I have considered converting substrings
into its own polars dataframe, and then performing an inner-join on substring presence, grouping by keyword, then counting the size of the groups. However, this seems very expensive from a RAM overhead perspective, and I am limited on RAM.
Is there a better/cleaner way?
Current slow approach:
import polars as pl
substrings = pl.DataFrame({'substring': ['a', 'b', 'c']})
corpus = pl.DataFrame({'contents': ['aBMMmcICmY', 'ORqkIJCwjV', 'JTQHufYApo', 'SNoqiJxpMY', 'SYbEsasrzt', 'XLinDPSRld', 'iInkOGqBDU', 'vBtykwGOqN', 'ZIpOdkkXBd', 'iUokuiefBS']})

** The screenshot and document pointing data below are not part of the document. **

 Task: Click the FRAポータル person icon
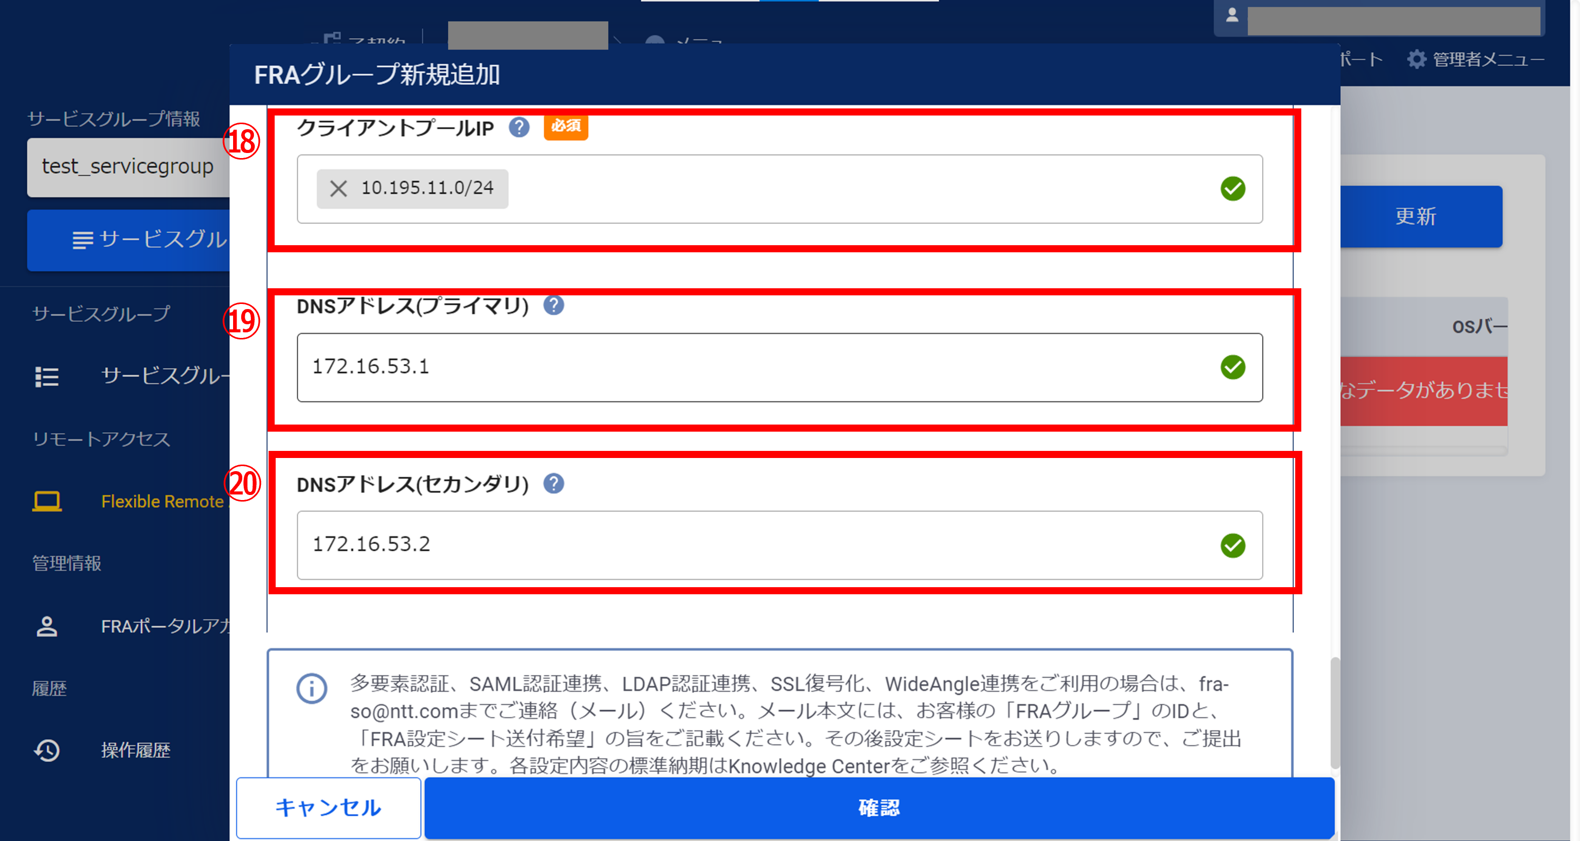point(47,626)
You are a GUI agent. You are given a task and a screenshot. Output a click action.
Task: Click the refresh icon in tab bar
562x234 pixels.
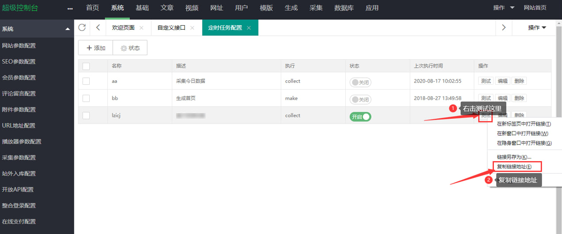pyautogui.click(x=82, y=27)
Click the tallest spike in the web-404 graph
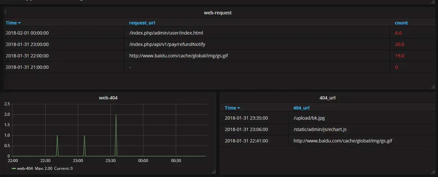438x177 pixels. click(x=116, y=115)

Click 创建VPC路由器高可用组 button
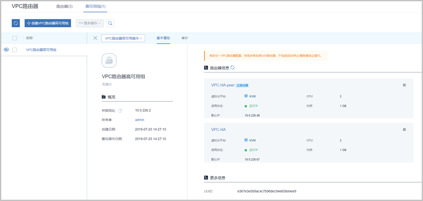click(48, 23)
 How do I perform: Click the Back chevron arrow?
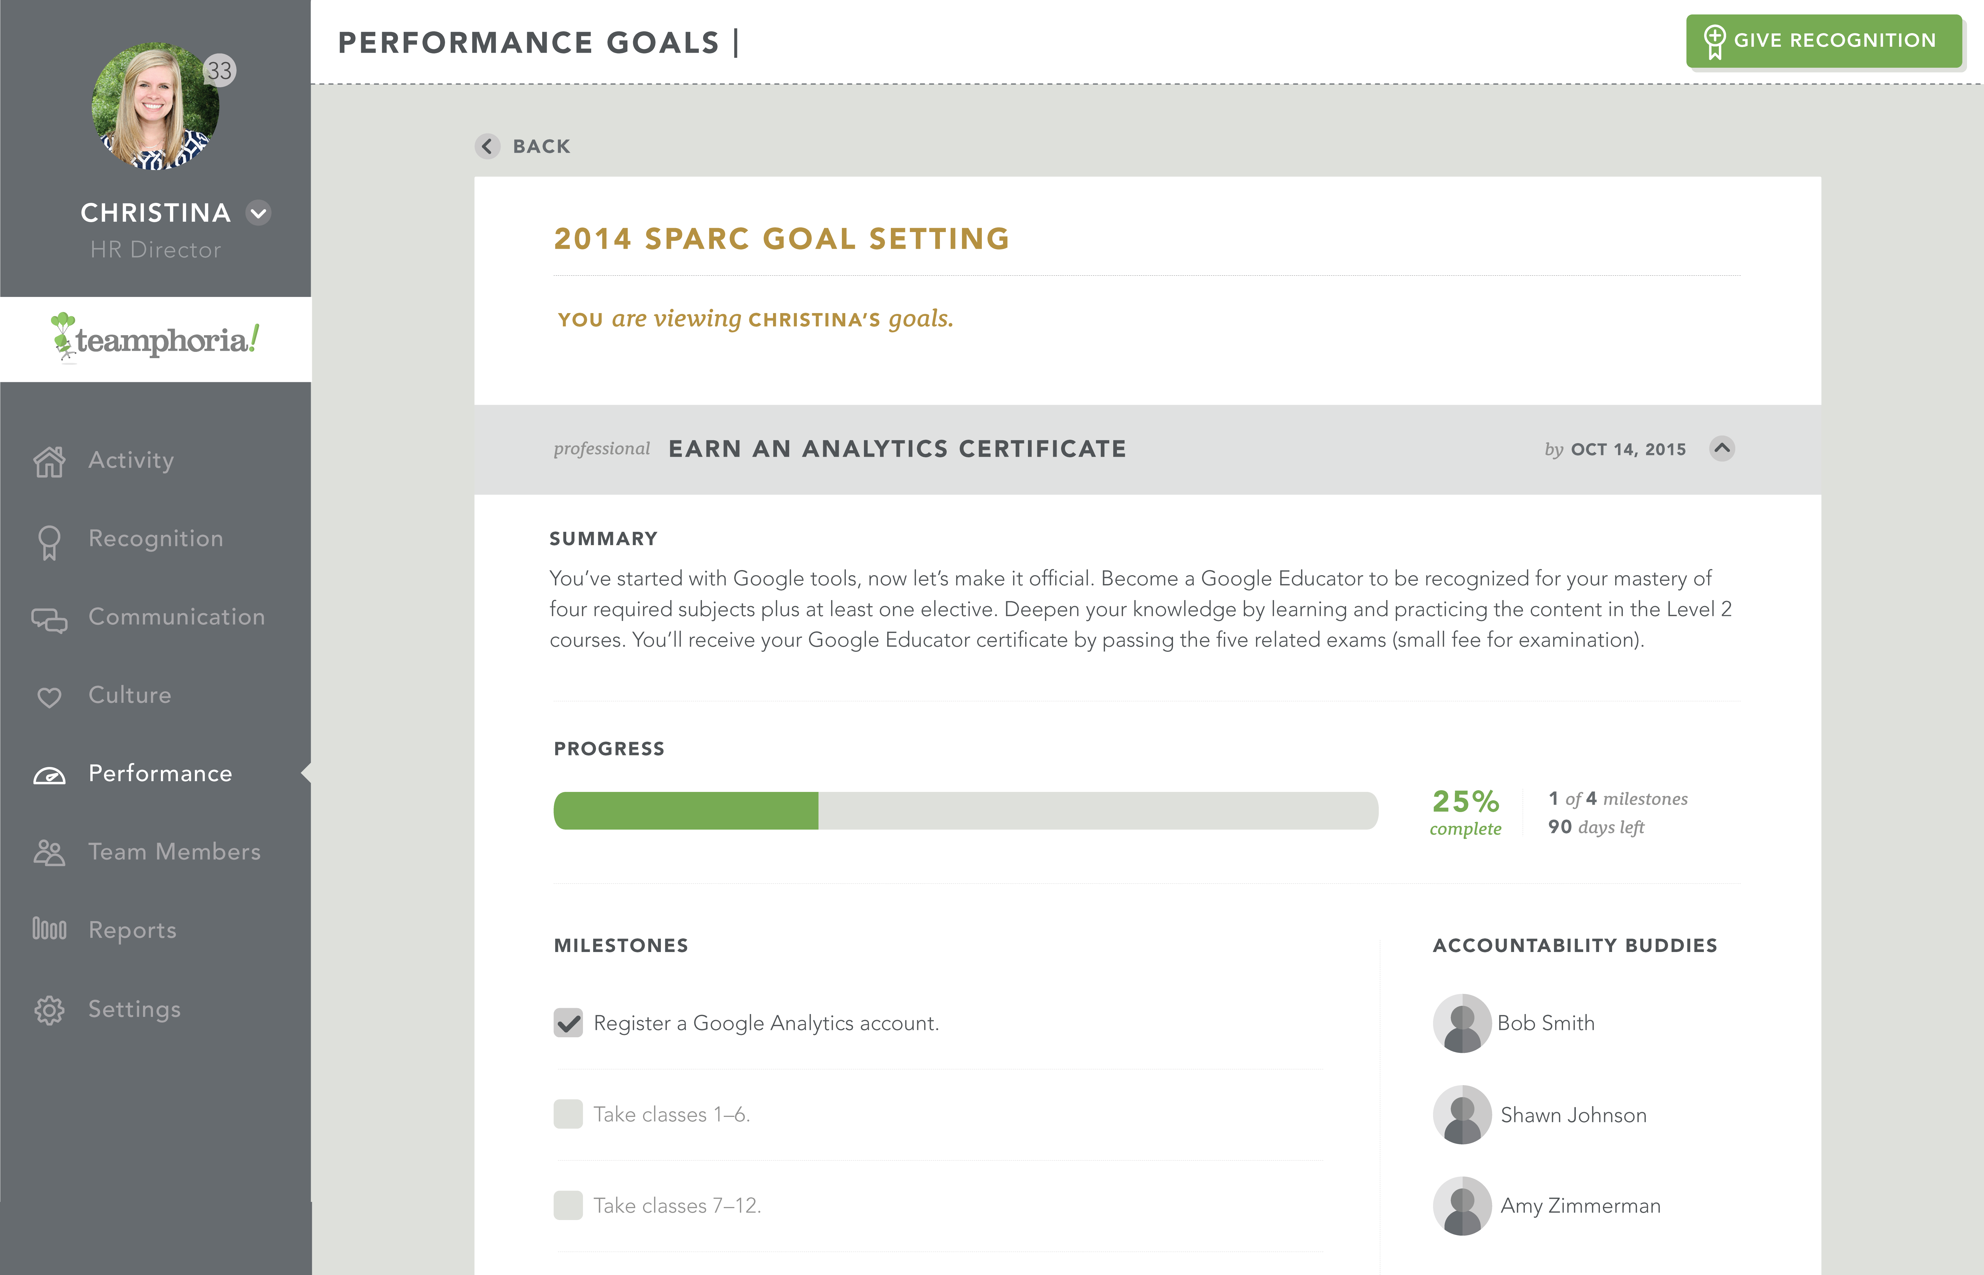pos(488,147)
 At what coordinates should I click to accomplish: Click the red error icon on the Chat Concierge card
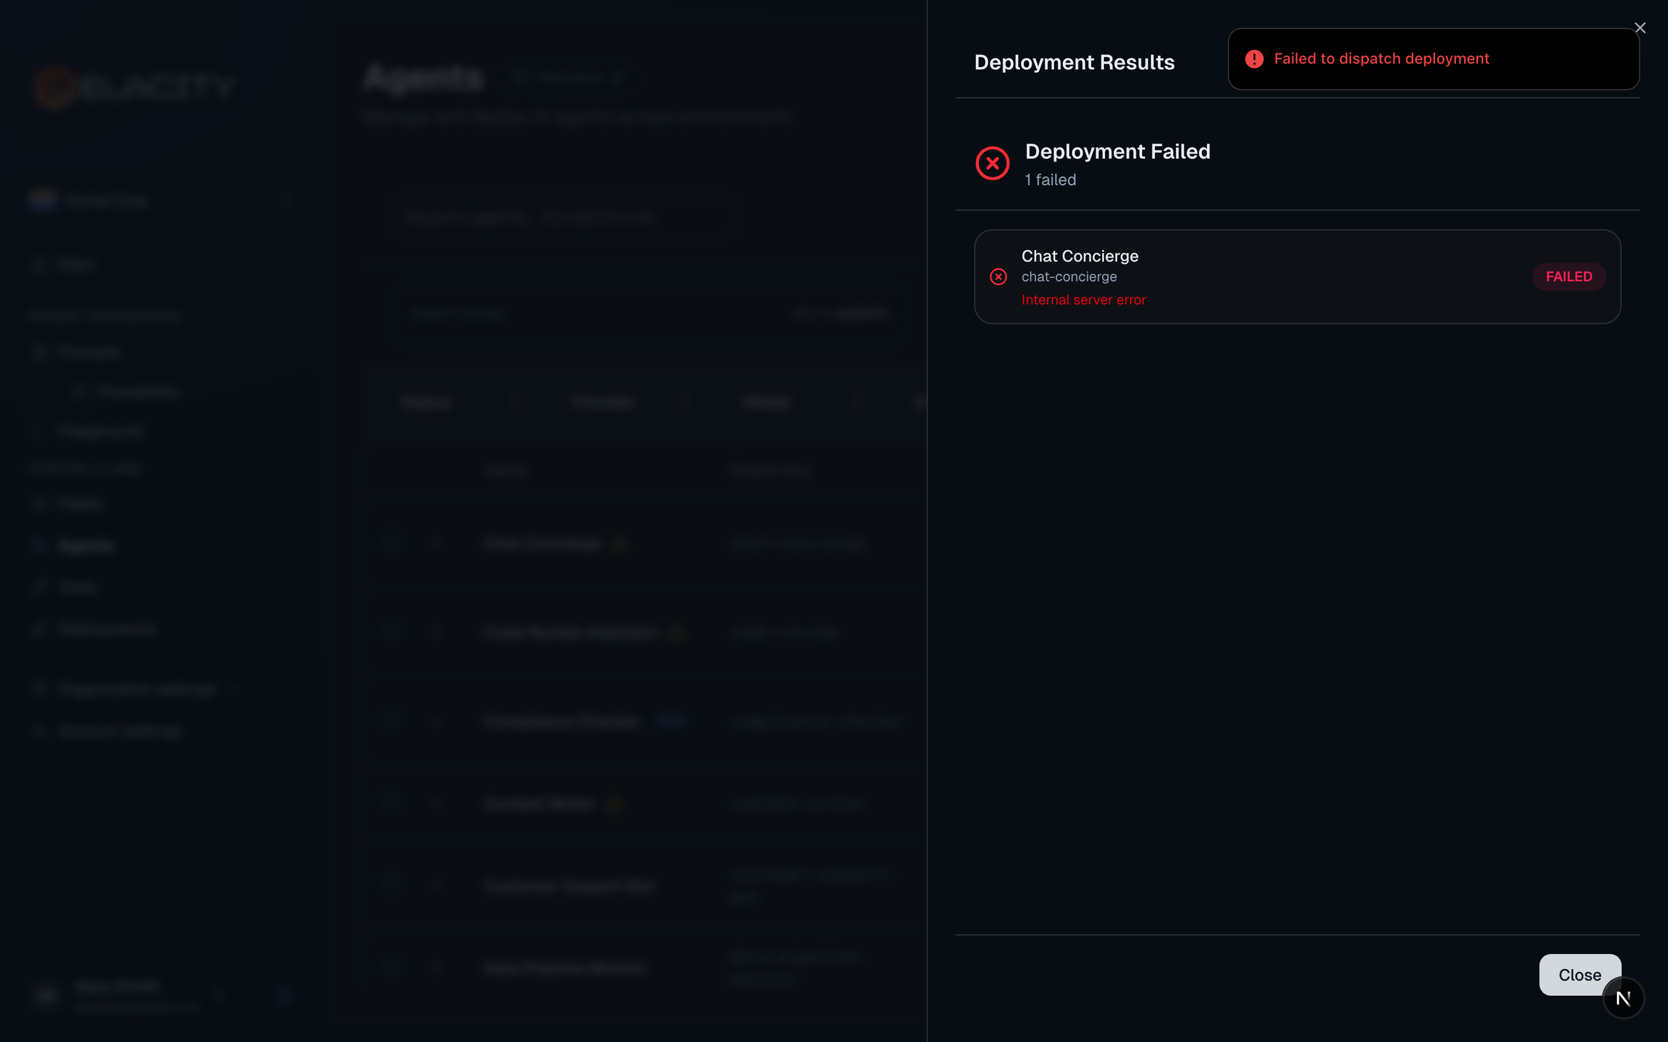pos(998,276)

def count_occurrences(substring):
return corpus.select(pl.col('contents').str.contains(substring).sum()).item()
substrings = substrings.with_columns(pl.col('substring').map_elements(count_occurrences).alias('frequency'))
Outputting:
shape: (3, 2)
┌───────────┬───────────┐
│ substring ┆ frequency │
│ --- ┆ --- │
│ str ┆ i64 │
╞═══════════╪═══════════╡
│ a ┆ 2 │
│ b ┆ 1 │
│ c ┆ 1 │
└───────────┴───────────┘
substrings = ["ab", "abc", "c"]
df = pl.DataFrame({
"contents": ["abcMMmcICm", "ckIJCwjVab", "JTQHufYcpo", "SNoqabcpMY", "SYbEsasrzt"]
})
.str.extract_many()
has been the fastest way I've found to do this.
df.with_columns(
pl.col("contents").str.extract_many(substrings).alias("substring")
)
shape: (5, 2)
┌────────────┬──────────────────┐
│ contents ┆ substring │
│ --- ┆ --- │
│ str ┆ list[str] │
╞════════════╪══════════════════╡
│ abcMMmcICm ┆ ["ab", "c", "c"] │ # <- did not find 'abc'
│ ckIJCwjVab ┆ ["c", "ab"] │
│ JTQHufYcpo ┆ ["c"] │
│ SNoqabcpMY ┆ ["ab", "c"] │
│ SYbEsasrzt ┆ [] │
└────────────┴──────────────────┘
You need to pass overlapping=True
to get "all" the matches.
shape: (5, 1)
┌─────────────────────────┐
│ substring │
│ --- │
│ list[str] │
╞═════════════════════════╡
│ ["ab", "abc", "c", "c"] │ # <- "c" is also found twice
│ ["c", "ab"] │
│ ["c"] │
│ ["ab", "abc", "c"] │
│ [] │
└─────────────────────────┘
We don't want to count the same row twice, so we add a row index, .explode()
and .unique()
If you .group_by()
the substring, the length of the group is the count.
(
df.select(
pl.col("contents").str.extract_many(substrings, overlapping=True)
.alias("substring")
)
.with_row_index()
.explode("substring")
.unique()
.group_by("substring")
.len()
.drop_nulls() # empty lists will be null
)
shape: (3, 2)
┌───────────┬─────┐
│ substring ┆ len │
│ --- ┆ --- │
│ str ┆ u32 │
╞═══════════╪═════╡
│ c ┆ 4 │
│ abc ┆ 2 │
│ ab ┆ 3 │
└───────────┴─────┘
Substrings that did not match will not be in the output, you would combine them in if required.